U.S. Senator from Arizona Mark Kelly in September unveiled an “AI for America” plan that had industry workforce training — from K-12 to reskilling — as a central plank. “New workers entering the job market, whether from high school, community college, the trades or a university, must be prepared to begin meaningful careers as the labor market shifts with the adoption of AI tools,” Kelly writes in the plan, which he discussed by video link at an event featuring visionary Arizona State University President Michael Crow held on ASU’s campus in Tempe. At the same time, he expects AI and tech employers to pay into an AI Horizon Fund to support workforce training and for energy and water infrastructure investments.

Shalin Jyotishi, Founder and Managing Director, Future of Work and Innovation Economy, New America

The Trump administration released its own AI action plan in August, a vision for which the country’s more than 1,100 community colleges have already been preparing by offering AI training to workers in sectors from manufacturing to health care, says Shalin Jyotishi, founder and managing director of the Future of Work and Innovation Economy initiative at the New America think tank.

In fall 2024 his team partnered with the National Science Foundation to launch a national research and technical assistance program dedicated to building capacity for emerging tech workforce development at community colleges, including AI. The National Applied AI Consortium (NAAIC) is led by Miami Dade College, Houston Community College and Maricopa Community College District in metro Phoenix, creating a national community of practice that has already supported 950 community college leaders from 40 states.

Asked to spell out progress in the Phoenix region, Jyotishi says, “As a co-lead of the National Science Foundation-funded National Applied AI Consortium, the Maricopa Community College District is undertaking the urgent task of helping the 2-year college sector build its capacity for AI education by discerning signal from noise alongside employers. Along with Miami Dade College in Florida and Houston Community College in Texas, Maricopa is working to implement the ‘gold standard’ for employer engagement among community colleges: the Building Industry & Leadership Team (BILT) model, also born from NSF funding.”

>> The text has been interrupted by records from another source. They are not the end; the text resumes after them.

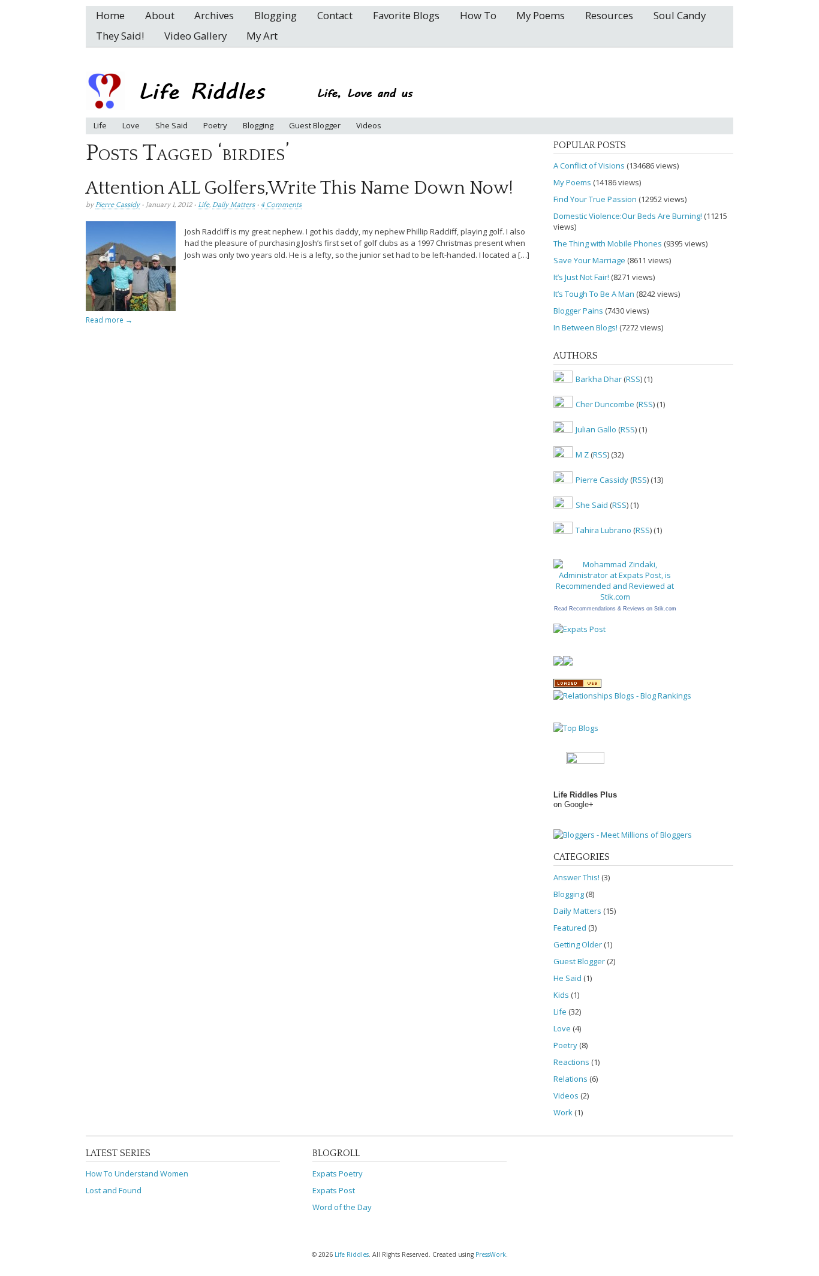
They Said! (120, 36)
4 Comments (281, 205)
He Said (567, 978)
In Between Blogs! (585, 327)
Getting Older (577, 944)
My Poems (540, 15)
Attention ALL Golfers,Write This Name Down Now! (299, 188)
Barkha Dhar (599, 379)
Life (100, 125)
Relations (570, 1078)
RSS (633, 379)
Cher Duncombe (605, 404)
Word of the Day (342, 1207)
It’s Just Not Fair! (581, 277)
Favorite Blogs (406, 15)
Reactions (571, 1062)
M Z (582, 455)
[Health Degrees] (568, 662)
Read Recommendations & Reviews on (603, 609)
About (159, 15)
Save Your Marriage (589, 260)
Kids (561, 994)
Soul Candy (680, 15)
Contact (335, 15)
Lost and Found (113, 1190)
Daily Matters (233, 205)
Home (110, 15)
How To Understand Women (137, 1173)
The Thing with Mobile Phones (607, 243)
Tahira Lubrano (603, 530)
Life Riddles (352, 1254)
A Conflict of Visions (589, 165)
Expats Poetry (337, 1173)
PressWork (490, 1254)
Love (131, 125)
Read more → (109, 319)
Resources (609, 15)
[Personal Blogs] (558, 662)
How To (478, 15)
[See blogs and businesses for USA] (577, 684)
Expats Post (333, 1190)
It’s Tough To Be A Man (593, 293)
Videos (368, 125)
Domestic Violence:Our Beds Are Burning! (627, 215)
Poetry (215, 125)
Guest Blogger (315, 125)
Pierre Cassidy (117, 205)
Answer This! (576, 877)
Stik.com (665, 609)
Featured (569, 927)
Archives (214, 15)
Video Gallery (195, 36)
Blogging (275, 15)
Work (563, 1112)
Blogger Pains (578, 310)
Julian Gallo (596, 430)
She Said (171, 125)
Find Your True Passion (595, 199)
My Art (262, 36)
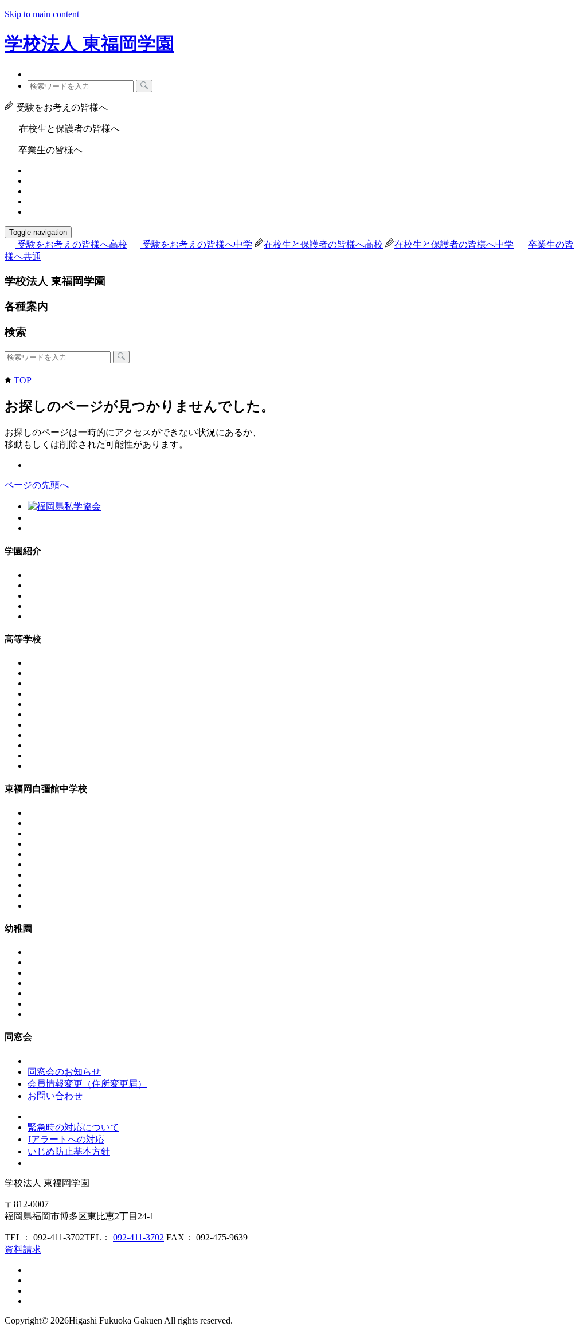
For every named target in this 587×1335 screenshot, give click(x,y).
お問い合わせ (55, 1096)
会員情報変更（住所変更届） (87, 1084)
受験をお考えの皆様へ (72, 244)
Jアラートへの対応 (66, 1139)
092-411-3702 (138, 1237)
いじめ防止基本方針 (69, 1151)
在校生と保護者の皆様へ (323, 244)
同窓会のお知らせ (64, 1072)
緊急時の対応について (73, 1127)
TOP (21, 380)
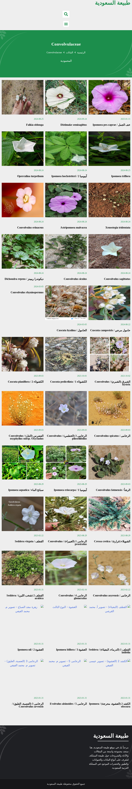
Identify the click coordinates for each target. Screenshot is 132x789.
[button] (66, 14)
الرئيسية (81, 52)
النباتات (69, 52)
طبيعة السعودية (111, 736)
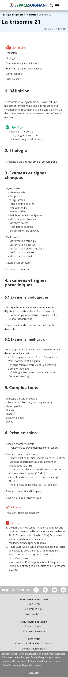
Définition (11, 52)
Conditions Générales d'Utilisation (34, 643)
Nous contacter (34, 614)
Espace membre (34, 626)
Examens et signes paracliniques (24, 68)
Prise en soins (13, 79)
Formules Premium (34, 631)
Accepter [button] (34, 673)
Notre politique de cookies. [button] (27, 665)
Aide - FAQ (34, 603)
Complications (14, 73)
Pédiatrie (31, 14)
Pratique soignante (13, 14)
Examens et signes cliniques (21, 63)
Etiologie (11, 58)
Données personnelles (34, 648)
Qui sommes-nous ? (34, 609)
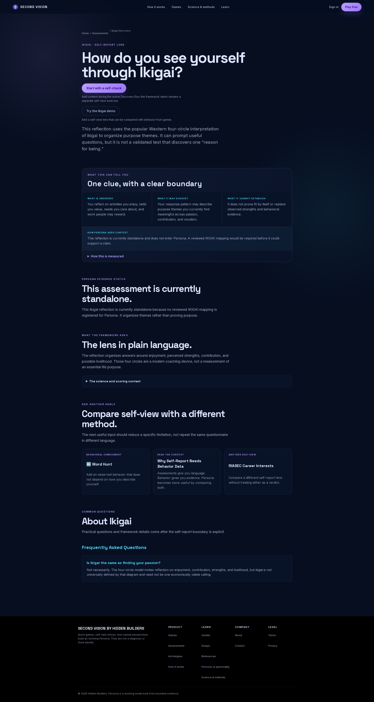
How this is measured (107, 256)
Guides (206, 635)
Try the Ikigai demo (100, 111)
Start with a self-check (104, 88)
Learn (225, 7)
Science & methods (201, 7)
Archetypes (175, 656)
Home (85, 33)
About (238, 635)
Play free (351, 7)
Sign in (334, 7)
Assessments (100, 33)
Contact (240, 645)
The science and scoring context (115, 381)
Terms (272, 635)
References (209, 656)
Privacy (272, 645)
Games (176, 7)
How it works (156, 7)
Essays (206, 645)
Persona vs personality (215, 666)
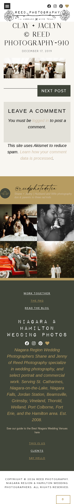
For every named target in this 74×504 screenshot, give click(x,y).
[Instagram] (55, 6)
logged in (40, 120)
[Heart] (67, 6)
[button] (7, 6)
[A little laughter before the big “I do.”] (18, 222)
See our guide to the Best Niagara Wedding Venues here (37, 430)
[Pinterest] (61, 6)
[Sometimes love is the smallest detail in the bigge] (55, 259)
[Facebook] (49, 6)
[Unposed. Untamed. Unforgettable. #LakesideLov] (55, 222)
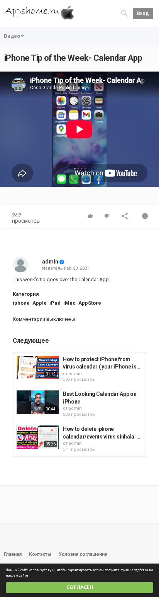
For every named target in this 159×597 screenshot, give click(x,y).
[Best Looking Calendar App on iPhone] (38, 402)
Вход (143, 13)
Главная (13, 554)
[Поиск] (124, 13)
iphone (21, 303)
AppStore (89, 303)
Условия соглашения (83, 554)
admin (50, 261)
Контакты (40, 554)
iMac (69, 303)
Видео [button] (12, 36)
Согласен (79, 587)
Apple (39, 303)
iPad (55, 303)
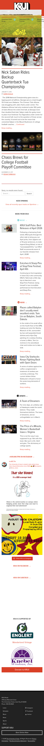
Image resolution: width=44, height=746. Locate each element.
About (4, 724)
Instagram (30, 708)
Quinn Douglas (8, 94)
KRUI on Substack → (22, 578)
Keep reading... (7, 128)
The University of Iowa (12, 739)
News (4, 717)
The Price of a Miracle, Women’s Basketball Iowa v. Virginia (31, 429)
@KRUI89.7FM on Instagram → (22, 457)
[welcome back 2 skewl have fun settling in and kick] (22, 534)
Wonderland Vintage (22, 642)
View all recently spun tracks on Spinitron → (22, 204)
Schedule (5, 711)
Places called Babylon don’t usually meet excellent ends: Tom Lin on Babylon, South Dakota (31, 313)
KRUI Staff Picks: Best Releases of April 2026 (31, 227)
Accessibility (31, 741)
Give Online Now (22, 732)
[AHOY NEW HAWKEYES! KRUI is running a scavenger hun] (22, 491)
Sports (5, 721)
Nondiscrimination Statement (18, 741)
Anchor (29, 714)
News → (23, 302)
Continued (20, 124)
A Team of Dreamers (30, 401)
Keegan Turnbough (9, 174)
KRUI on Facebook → (22, 566)
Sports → (23, 396)
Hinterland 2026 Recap (7, 20)
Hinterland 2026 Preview (24, 20)
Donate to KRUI (22, 669)
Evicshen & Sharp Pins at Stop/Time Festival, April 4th (31, 266)
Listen (4, 708)
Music (4, 714)
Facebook (30, 711)
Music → (23, 220)
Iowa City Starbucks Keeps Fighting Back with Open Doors (30, 359)
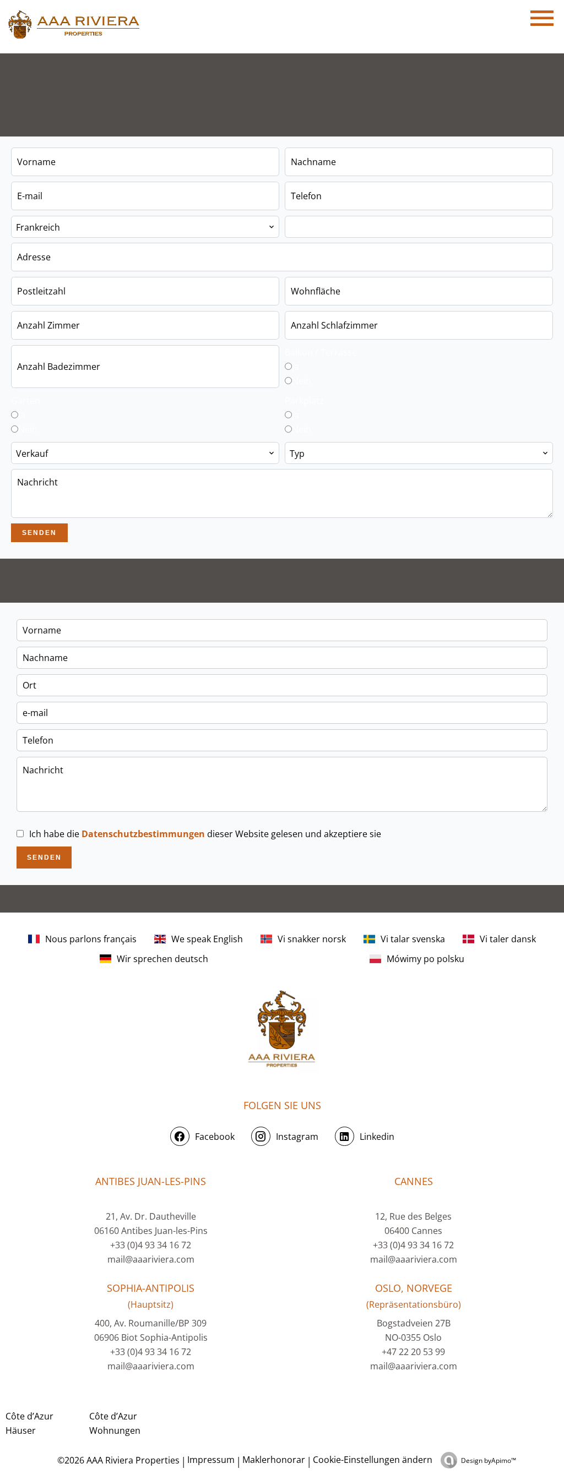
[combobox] (145, 227)
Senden (39, 533)
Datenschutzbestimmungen (143, 834)
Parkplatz (304, 401)
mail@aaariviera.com (150, 1259)
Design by (488, 1460)
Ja (295, 367)
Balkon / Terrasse (321, 352)
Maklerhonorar (273, 1460)
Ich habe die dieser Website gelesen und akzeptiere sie (205, 834)
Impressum (211, 1460)
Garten (25, 401)
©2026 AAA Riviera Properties (117, 1460)
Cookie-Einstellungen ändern (372, 1460)
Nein (301, 381)
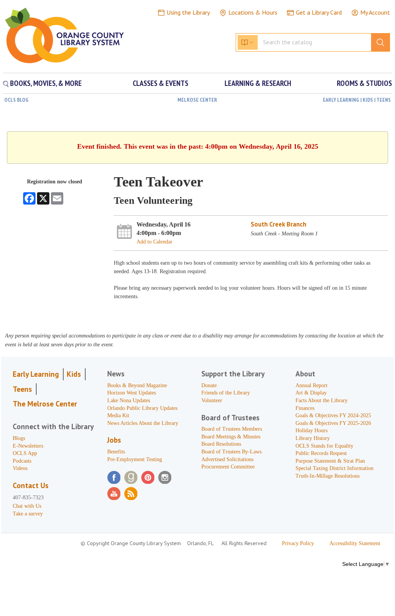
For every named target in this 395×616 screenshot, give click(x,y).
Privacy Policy (298, 543)
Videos (20, 468)
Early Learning (36, 374)
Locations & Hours (252, 12)
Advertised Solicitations (227, 459)
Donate (209, 385)
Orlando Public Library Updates (142, 408)
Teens (22, 389)
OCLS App (25, 453)
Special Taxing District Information (334, 468)
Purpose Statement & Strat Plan (330, 461)
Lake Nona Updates (128, 400)
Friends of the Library (225, 393)
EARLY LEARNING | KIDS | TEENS (357, 99)
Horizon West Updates (131, 393)
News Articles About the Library (142, 423)
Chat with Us (27, 506)
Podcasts (22, 461)
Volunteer (211, 400)
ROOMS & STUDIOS (364, 83)
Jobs (114, 440)
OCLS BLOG (16, 99)
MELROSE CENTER (197, 99)
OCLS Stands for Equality (324, 446)
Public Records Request (321, 453)
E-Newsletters (28, 446)
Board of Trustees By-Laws (231, 452)
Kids (74, 374)
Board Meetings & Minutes (230, 437)
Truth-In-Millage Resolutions (327, 476)
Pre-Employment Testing (134, 459)
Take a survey (28, 514)
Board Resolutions (221, 444)
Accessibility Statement (354, 543)
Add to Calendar (154, 242)
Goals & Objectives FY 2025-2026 (333, 423)
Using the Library (188, 12)
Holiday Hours (311, 430)
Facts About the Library (321, 400)
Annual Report (311, 385)
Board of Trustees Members (231, 429)
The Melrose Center (45, 403)
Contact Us (31, 485)
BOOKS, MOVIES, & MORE (45, 83)
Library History (312, 438)
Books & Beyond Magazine (137, 385)
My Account (375, 12)
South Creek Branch (278, 224)
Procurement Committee (228, 467)
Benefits (116, 452)
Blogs (19, 438)
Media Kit (118, 415)
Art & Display (311, 393)
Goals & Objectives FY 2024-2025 (333, 415)
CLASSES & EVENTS (160, 83)
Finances (304, 408)
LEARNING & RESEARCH (258, 83)
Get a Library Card (319, 12)
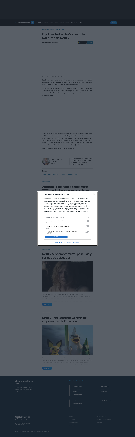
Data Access (67, 242)
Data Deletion (58, 242)
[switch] (87, 221)
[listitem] (67, 217)
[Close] (94, 194)
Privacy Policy (76, 242)
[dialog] (67, 218)
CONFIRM (56, 237)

Unlike traditional employer advisory committees, the BILT is a co-creation process for curricula, Jyotishi explains. Employers and educators vote on specific knowledge, skills and abilities to be embedded in curricula in a 12- to 36-month timeframe with a frequent meeting cadence. Jyotishi says his team at New America has interviewed dozens of students in community college AI programs, finding that many students are seeking stronger involvement from employers, especially as many students are turning to community colleges to reskill as working professionals themselves.

“For example, William Glover, who was studying in the AI associate’s degree program at Chandler-Gilbert Community College in Arizona, told us that his professors encourage students to initiate and lead AI projects in the classroom,” Jyotishi says. “As a full-time quality assurance employee at a manufacturing company, he told us that he is ‘able to take these AI and Machine Learning Program classes and tailor them to the specific needs that I am dealing with in my job.’

“As a lead in NAAIC, Maricopa is working to establish a BILT for AI pooling expertise of big tech companies and small and medium-sized employers alike to determine what skills are needed for students in AI programs,” Jyotishi says. “The BILT insights will be key to fostering the alignment of curricula with labor market needs at community colleges as well as work-based learning partnerships with employers to create internships, co-ops and other collaborations.”

One of many AI initiatives affiliated with metro Phoenix but with national implications is the “AI for America” plan unveiled by Arizona Senator Mark Kelly during an event staged at Arizona State University in September.